(DOCUMENT EXTRACT)

Two years ago, a good portion of the U.S. population did not know what a supply chain was. Today, with stores shelves empty and inflation rising, it's safe to say we know now. Supply chain issues are having a negative impact on clinical trials too. These issues result in increased costs, reduced productivity, decreased patient retention, and ultimately threaten the success of a clinical trial. There was never a better time to take a good, long look at how we can improve our clinical supply chain management.
Many dynamic, moving parts go into the execution of a clinical trial. For example, the protocol design, protocol amendments, patient visit schedules, different procedures at different timepoints, IP, lab kits, clinical supplies, biological samples, and shippers.
There are a variety of stakeholders that keep everything moving—clinical operations teams, clinical research sites, IP suppliers, supply vendors, couriers, labs, and auditors. And each stakeholder’s staff has varied working hours and responsibilities beyond any single trial.
All of this takes significant coordination and creates logistical challenges that make it difficult to ensure sites are prepared for patients. It is no wonder issues arise such as sites not having the study drugs needed for a patient, expired lab kits, lost biological samples, and delayed resupply shipments.

(End DOCUMENT EXTRACT)

WHAT TO WORK ON:
Reproduce the part of the passage on clinical trial supply chains above that starts with "Two years ago, a" and goes on through "samples, and shippers.", word for word.

(INFORMATION)

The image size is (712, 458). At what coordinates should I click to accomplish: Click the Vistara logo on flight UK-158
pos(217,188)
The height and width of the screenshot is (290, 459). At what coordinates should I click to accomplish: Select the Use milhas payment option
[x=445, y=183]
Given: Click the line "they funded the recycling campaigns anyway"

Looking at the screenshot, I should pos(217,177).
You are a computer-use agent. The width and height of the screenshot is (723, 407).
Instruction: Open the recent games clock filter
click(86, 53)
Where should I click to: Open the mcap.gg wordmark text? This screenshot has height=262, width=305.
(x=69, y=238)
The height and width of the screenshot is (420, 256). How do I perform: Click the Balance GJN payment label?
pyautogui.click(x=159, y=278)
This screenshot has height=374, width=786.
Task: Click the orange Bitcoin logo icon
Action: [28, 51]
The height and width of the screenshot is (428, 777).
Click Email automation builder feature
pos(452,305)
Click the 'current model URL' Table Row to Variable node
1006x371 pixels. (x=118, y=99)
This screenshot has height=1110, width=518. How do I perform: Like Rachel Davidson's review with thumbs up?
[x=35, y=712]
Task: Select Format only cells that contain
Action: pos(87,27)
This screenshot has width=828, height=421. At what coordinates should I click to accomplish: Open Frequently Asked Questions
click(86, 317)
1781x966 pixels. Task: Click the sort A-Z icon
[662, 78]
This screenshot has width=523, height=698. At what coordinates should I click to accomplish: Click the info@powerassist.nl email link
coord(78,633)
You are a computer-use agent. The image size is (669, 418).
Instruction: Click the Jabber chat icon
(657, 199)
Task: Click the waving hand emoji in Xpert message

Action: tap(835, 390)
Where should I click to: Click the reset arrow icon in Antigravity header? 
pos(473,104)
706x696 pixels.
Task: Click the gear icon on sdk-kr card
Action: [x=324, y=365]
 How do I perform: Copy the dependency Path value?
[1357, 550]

(End INFORMATION)

TASK RESPONSE:
Two years ago, a good portion of the U.S. population did not know what a supply chain was. Today, with stores shelves empty and inflation rising, it's safe to say we know now. Supply chain issues are having a negative impact on clinical trials too. These issues result in increased costs, reduced productivity, decreased patient retention, and ultimately threaten the success of a clinical trial. There was never a better time to take a good, long look at how we can improve our clinical supply chain management.
Many dynamic, moving parts go into the execution of a clinical trial. For example, the protocol design, protocol amendments, patient visit schedules, different procedures at different timepoints, IP, lab kits, clinical supplies, biological samples, and shippers.